In the 1844 Iowa Territory Council elections, electors selected councilors to serve in the seventh Iowa Territory Council. All 13 members of the Territory Council were elected. Councilors served one-year terms.

The Iowa Territory existed from July 4, 1838, until December 28, 1846, when Iowa was admitted to the Union as a state. At the time, the Iowa Territory had a Legislative Assembly consisting of an upper chamber (i.e., the Territory Council) and a lower chamber (i.e., the Territory House of Representatives).

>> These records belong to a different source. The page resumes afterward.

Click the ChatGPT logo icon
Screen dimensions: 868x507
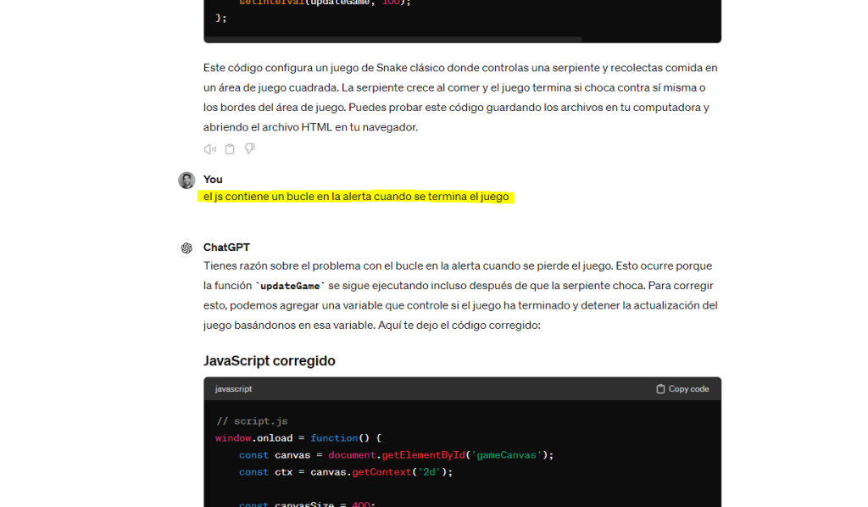point(186,248)
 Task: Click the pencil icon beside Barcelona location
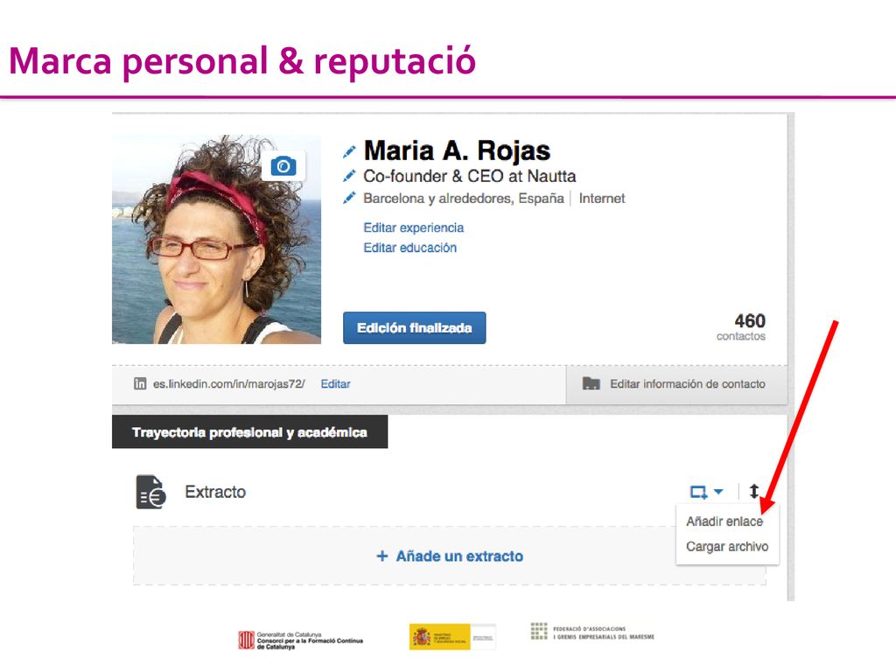tap(348, 199)
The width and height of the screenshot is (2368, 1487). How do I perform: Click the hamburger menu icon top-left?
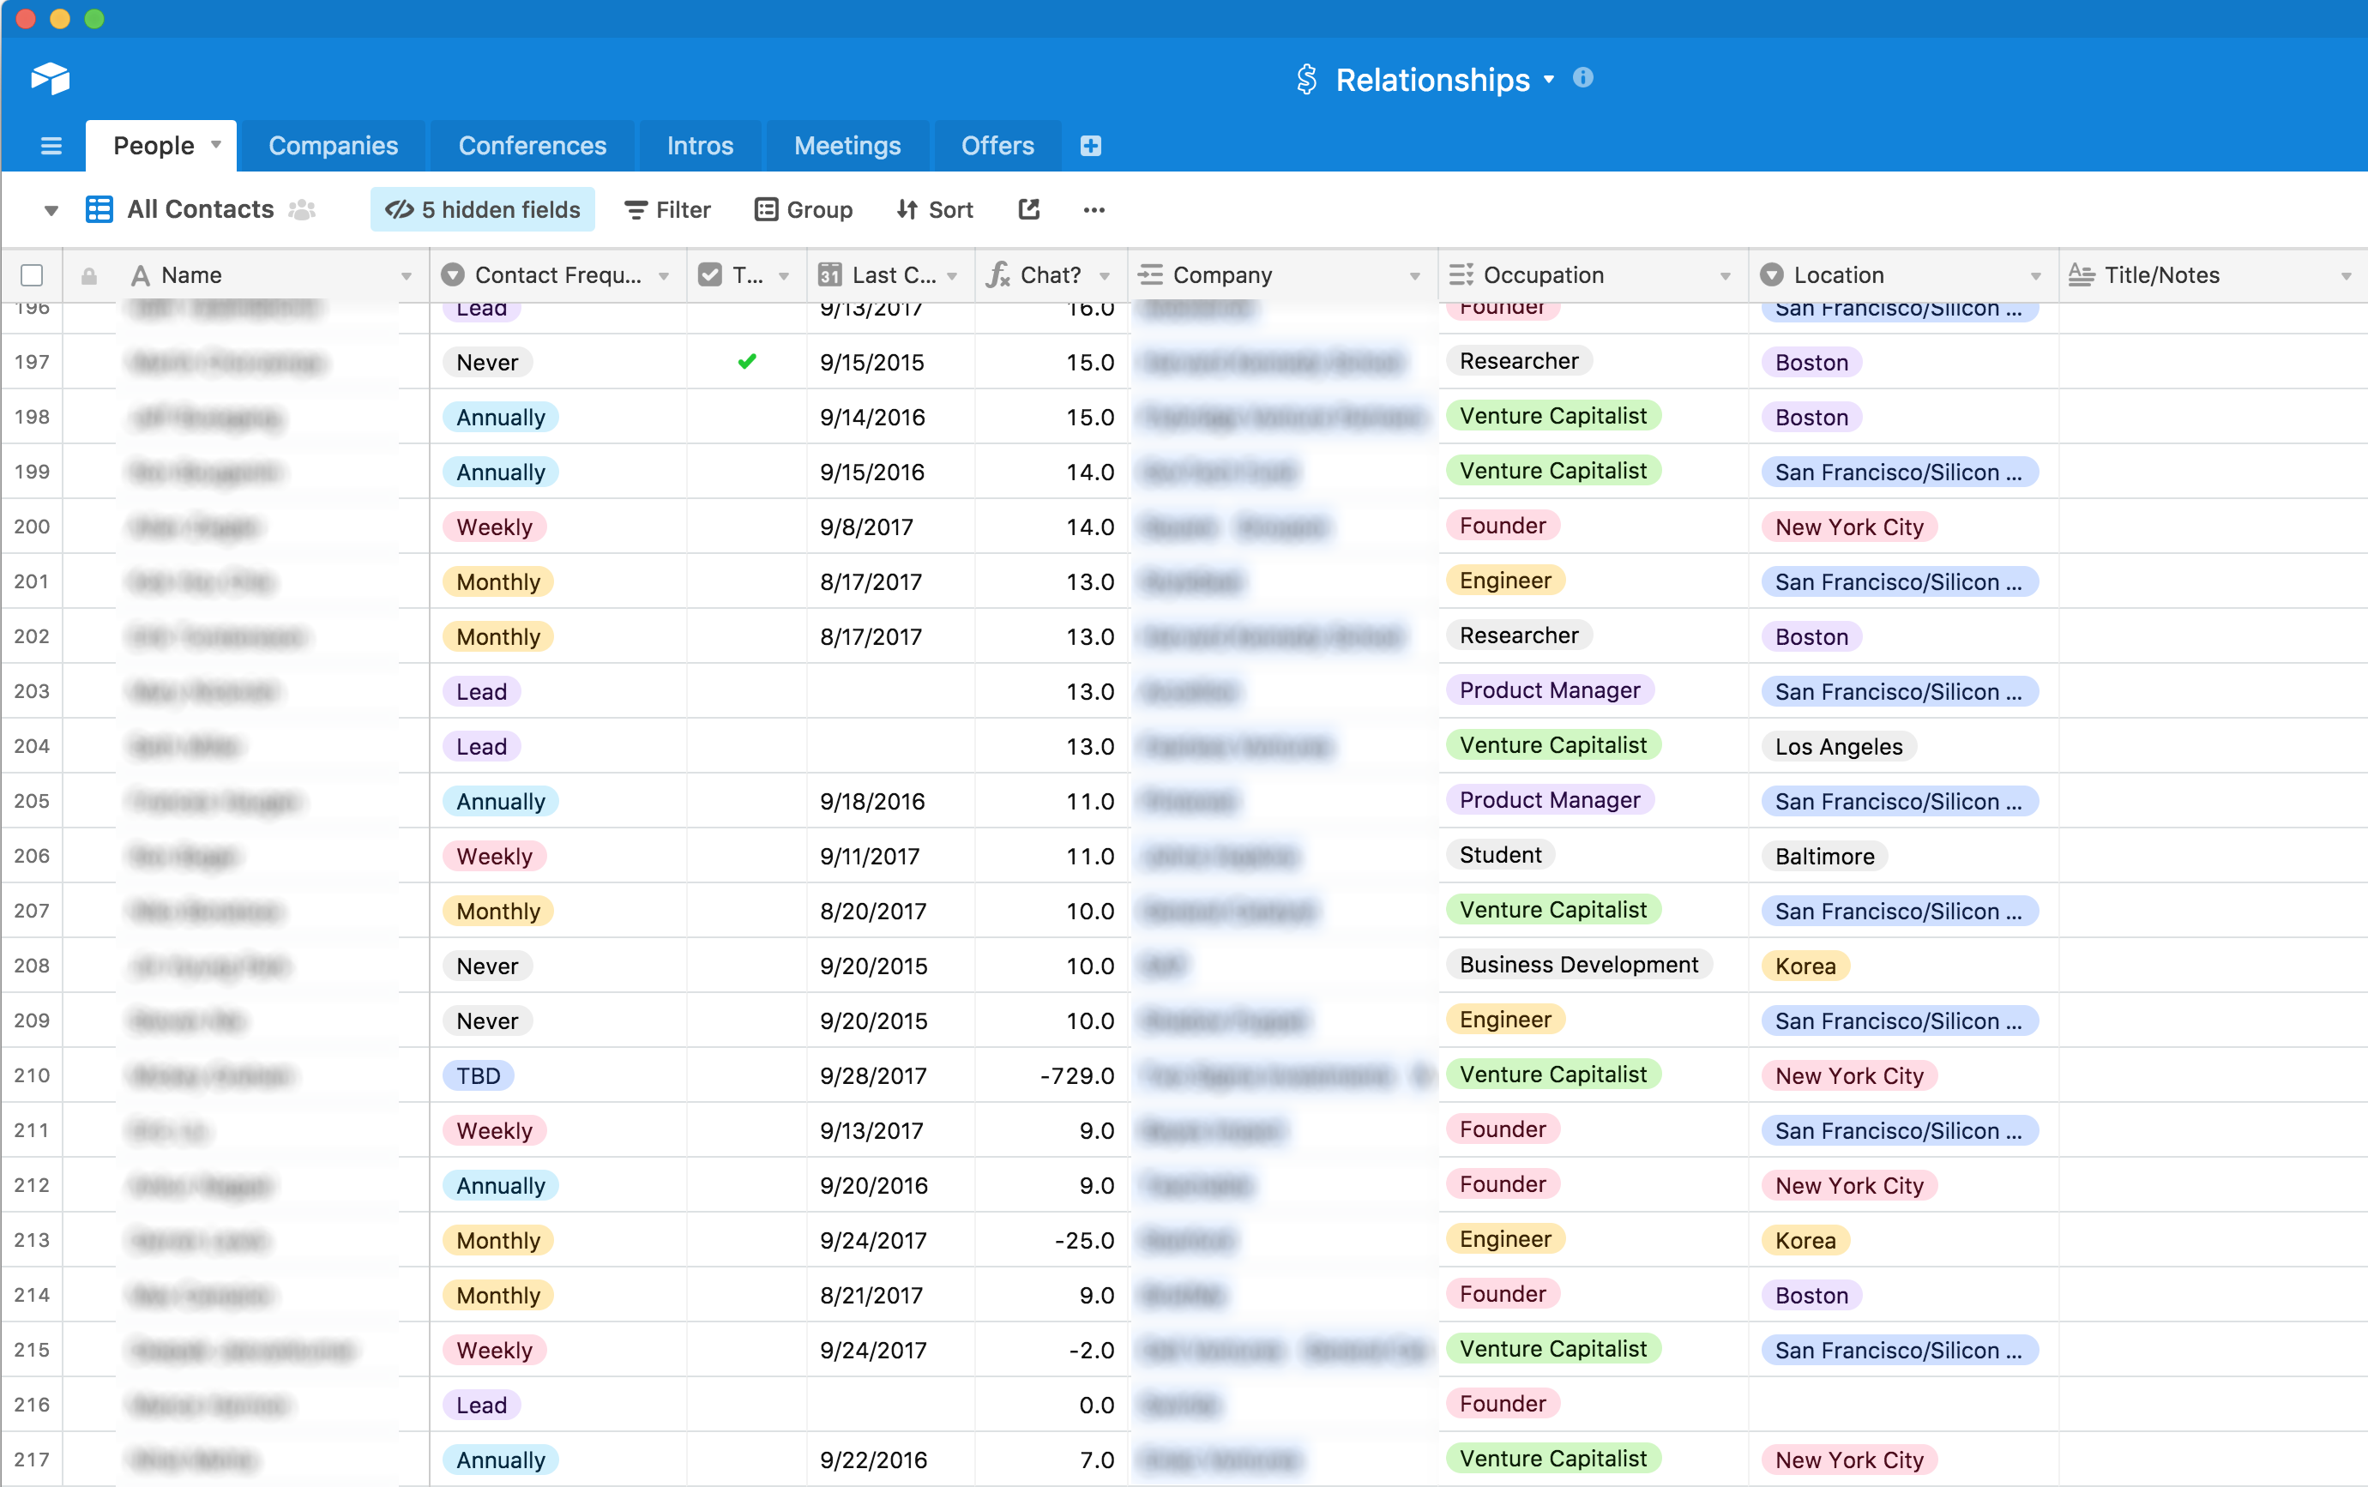(48, 146)
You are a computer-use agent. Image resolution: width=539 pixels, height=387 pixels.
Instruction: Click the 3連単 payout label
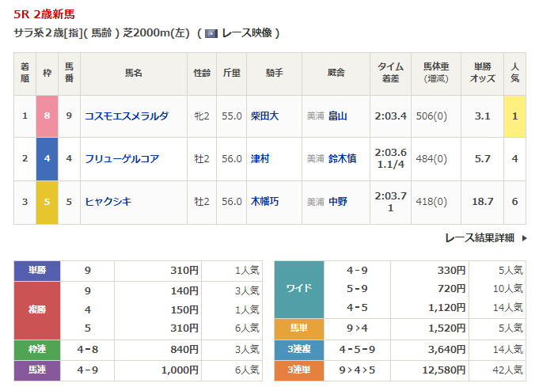(298, 369)
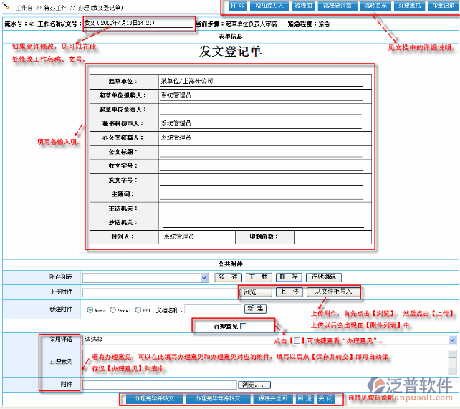The height and width of the screenshot is (409, 460).
Task: Open the 常用评语 请选择 dropdown
Action: (452, 340)
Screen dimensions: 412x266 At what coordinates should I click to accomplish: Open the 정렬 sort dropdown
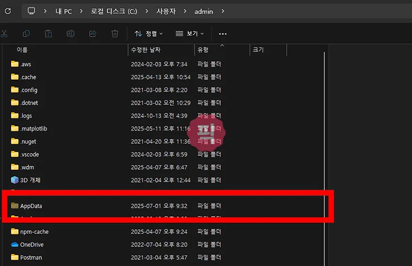point(148,34)
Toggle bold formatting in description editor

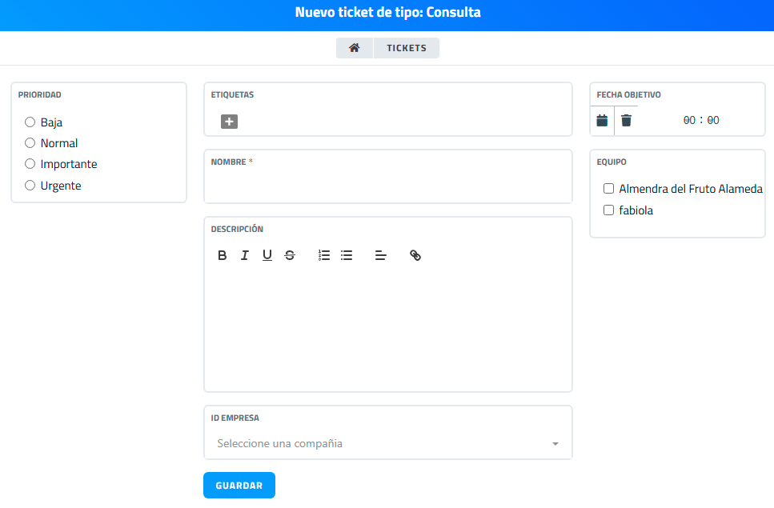pos(223,255)
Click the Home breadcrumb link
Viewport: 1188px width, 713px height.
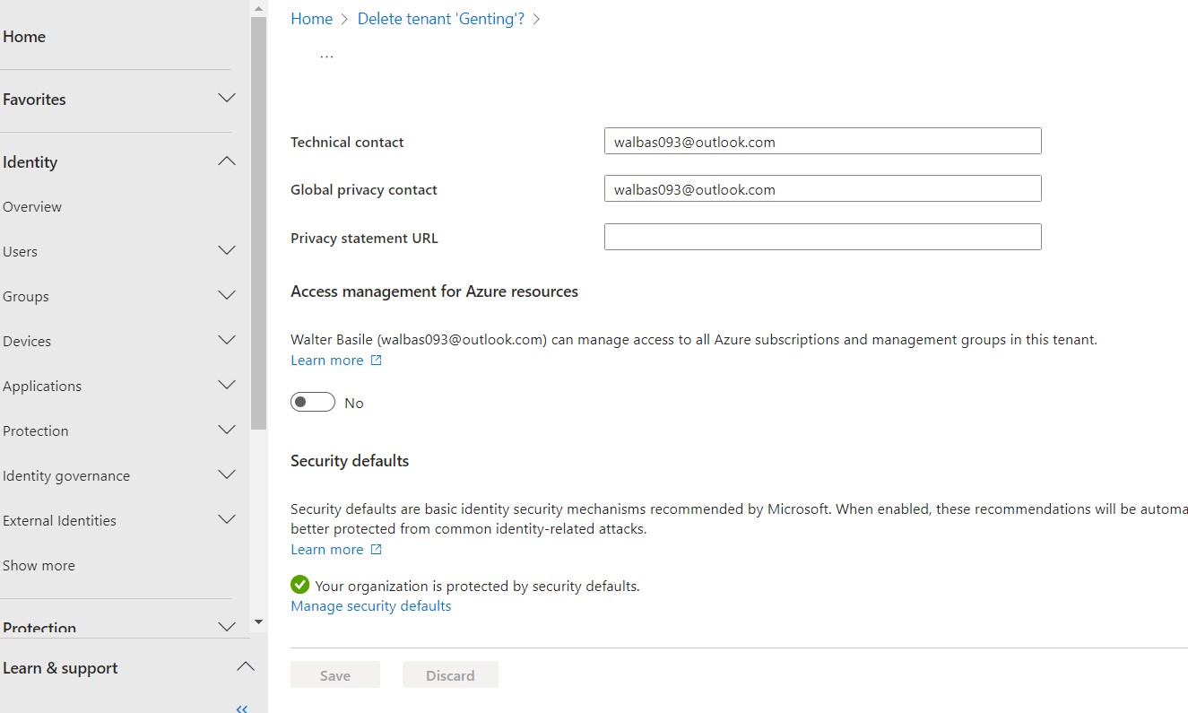pyautogui.click(x=311, y=19)
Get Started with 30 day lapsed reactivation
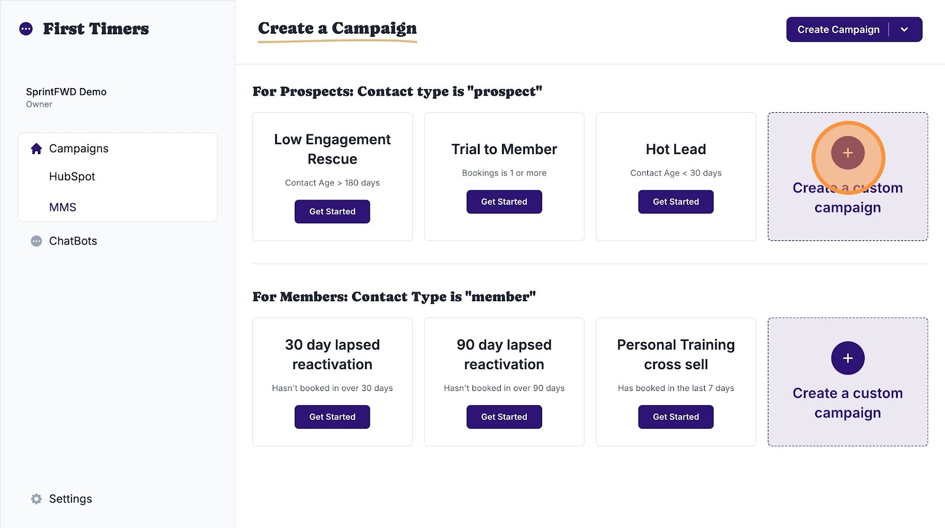 tap(333, 417)
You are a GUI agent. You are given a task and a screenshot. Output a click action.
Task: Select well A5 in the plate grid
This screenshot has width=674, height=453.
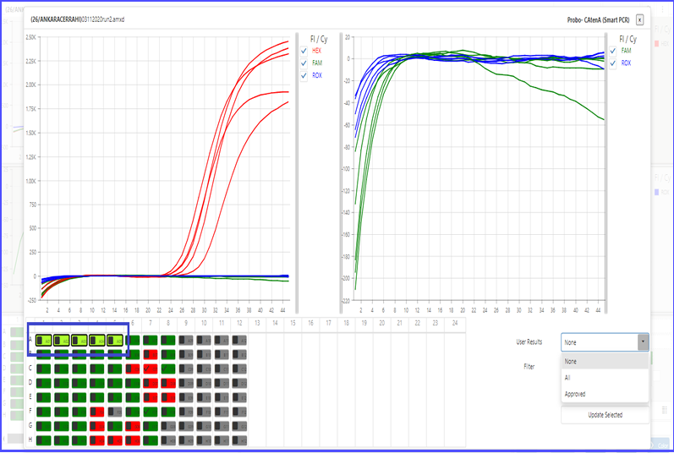point(115,340)
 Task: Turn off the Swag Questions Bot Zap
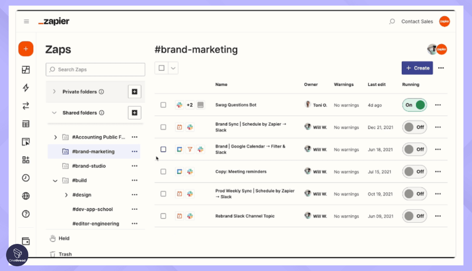(414, 105)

Following the previous election in 1843, Democrats held a majority with seven seats to Whigs' six seats. During the sixth session of the Territory Council, Councilor Cox died, causing a vacancy in a Democratic Party seat. Therefore, on election day in 1844, the Democrats and Whigs both had six seats each.

To claim a majority of seats, the Whigs needed to net one seat from Democrats.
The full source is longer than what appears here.